Принаряженный, в дорогой дареной рубахе, он ехал верхом, дивясь и ужасаясь себе самому, рядом с княжичем Михайлой, а боярин Тимофеич и двое кметей поспешали следом. Матка, тверезая и прибранная, отказалась от лошади, пошла пешком.
Всю дорогу гадал Онька: не замужем ли Таньша? То-то не оберешься стыда! Приехали в Загорье, переполошив всю деревню. Таньша прибежала с посиделок в затрапезе, с трепалом в руках. Матрена, тетка Таньши, оглядывая с ног до головы и снова с головы до ног княжича с боярином, замялась было (жаль стало терять работницу), но Михаил нахмурил чело:
– Князь у тебя сватом, тетка! Понимать должна, какова честь!
– Князь-от?! – Матрена, не веря, все водила глазами с молодого на старика, наконец вняла, бухнулась в ноги. Еще что-то пыталась толковать о сроках, о посидках, но Тимофеич твердо прервал ее:
– Нам недосуг сожидать, а хозяйство хошь и ноне поглянь! Терем склали зятю твоему!
Матрена сникла и побежала созывать родню-природу.

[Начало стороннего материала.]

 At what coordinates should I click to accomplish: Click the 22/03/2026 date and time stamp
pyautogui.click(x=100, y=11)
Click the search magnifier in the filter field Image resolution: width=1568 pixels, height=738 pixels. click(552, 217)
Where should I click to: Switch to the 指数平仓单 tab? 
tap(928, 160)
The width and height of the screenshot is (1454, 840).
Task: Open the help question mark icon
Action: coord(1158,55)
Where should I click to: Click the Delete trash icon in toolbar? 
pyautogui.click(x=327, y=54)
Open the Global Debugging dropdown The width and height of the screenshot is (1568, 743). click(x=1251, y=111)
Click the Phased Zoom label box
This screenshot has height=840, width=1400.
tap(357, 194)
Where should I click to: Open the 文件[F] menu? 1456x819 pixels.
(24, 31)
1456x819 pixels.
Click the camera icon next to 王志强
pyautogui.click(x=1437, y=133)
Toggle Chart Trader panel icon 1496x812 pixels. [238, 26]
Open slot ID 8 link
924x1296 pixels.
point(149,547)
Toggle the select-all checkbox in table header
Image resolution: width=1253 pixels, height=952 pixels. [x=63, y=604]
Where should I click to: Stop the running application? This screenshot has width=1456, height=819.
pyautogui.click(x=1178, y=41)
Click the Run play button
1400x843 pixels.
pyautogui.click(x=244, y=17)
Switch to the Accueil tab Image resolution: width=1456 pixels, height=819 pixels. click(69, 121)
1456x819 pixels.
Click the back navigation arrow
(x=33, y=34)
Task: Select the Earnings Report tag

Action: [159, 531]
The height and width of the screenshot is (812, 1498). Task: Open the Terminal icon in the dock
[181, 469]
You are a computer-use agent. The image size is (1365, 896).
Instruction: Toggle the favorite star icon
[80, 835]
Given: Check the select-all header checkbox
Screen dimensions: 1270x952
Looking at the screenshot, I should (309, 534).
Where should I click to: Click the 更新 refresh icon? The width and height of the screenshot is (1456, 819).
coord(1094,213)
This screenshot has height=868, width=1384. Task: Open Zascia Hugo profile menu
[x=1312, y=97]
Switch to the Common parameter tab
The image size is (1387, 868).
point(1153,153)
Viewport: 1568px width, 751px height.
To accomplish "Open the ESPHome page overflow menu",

А молодые сидели растерянные. Таньша тупилась, все еще прижимая к груди трепало, – у нее и на свадьбу не было путной одежки, как и у жениха, – все еще не понимая, не чуя толком, что же такое произошло с нею и с ним. И Онька сидел супясь, в дорогой рубахе с чужого плеча, гадая, подарят ему ее или придет отдать после свадьбы. И тоже страдал от страха и ожиданий…
Молодых, нарушая весь свадебный чин, перевенчали в тот же день. Михайле надо было спешить в Тверь, и он, зная крестьянский норов, не хотел, чтобы свадьба после его отъезда расстроилась.
Поздравили и одарили новоженов. Онька получил-таки казовую рубаху, а Таньша – кусок дорогой камки на выходной саян и парчовые оплечья к рукавам. Сверх того получил Онька серебряный корабленик.